About 100 members of NGOs and civic groups gathered in the main hall of the Spodek arena on Friday where the UN climate talks are entering their final stretch and demanded action from ministers who continued to work around the clock after a draft agreement was produced overnight.
Delegates from nearly 200 nations are trying to meet a self-imposed deadline on Friday to establish a "rule book" to flesh out details of 2015 Paris Agreement which aims to limit the global temperature rise to below 2 degrees Celsius and which comes into force in 2020.
Talks in Katowice, Poland, under way since Dec. 2, have been clouded by political divisions and progress had been slow until some deadlocks were broken and draft texts produced overnight.

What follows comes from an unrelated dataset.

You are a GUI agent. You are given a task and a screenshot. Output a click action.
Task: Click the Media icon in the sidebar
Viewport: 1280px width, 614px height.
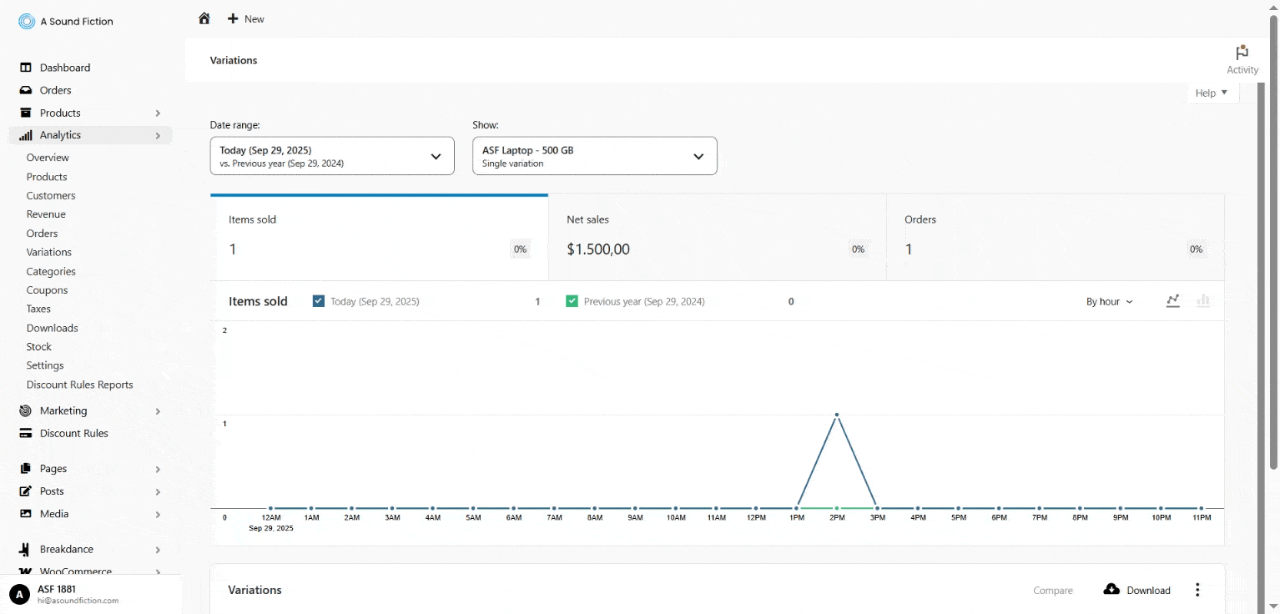click(x=23, y=513)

As certain groups remain unhappy with parts of the text, teams are expected to continue to haggle over the texts in groups.
Secretary General Antonio Guterres who returned to inject energy into the talks on Wednesday met representatives of NGO behind closed doors on Friday shortly after members of non-governmental organisations and civic groups staged protested in the main hall.
Asked how negotiations were going he said, "We will see at the end."
Delegates said concerns remained about the rules for implementing Article 6 of the Paris Agreement and whether they can be beefed up to avoid double-counting of emissions and weakening the integrity of environmental markets.
A big issue for countries most vulnerable to climate change is a mechanism to find ways to cover the growing costs of "loss and damage", which has been relegated to a footnote in the draft.
Recognising the science behind the findings of the IPCC report is also crucial, the former president and head of the Maldives delegation Mohamed Nasheed said.
Greater clarity is also sought on what countries will do after leaving Poland and how they will strengthen their commitments and targets under the agreement.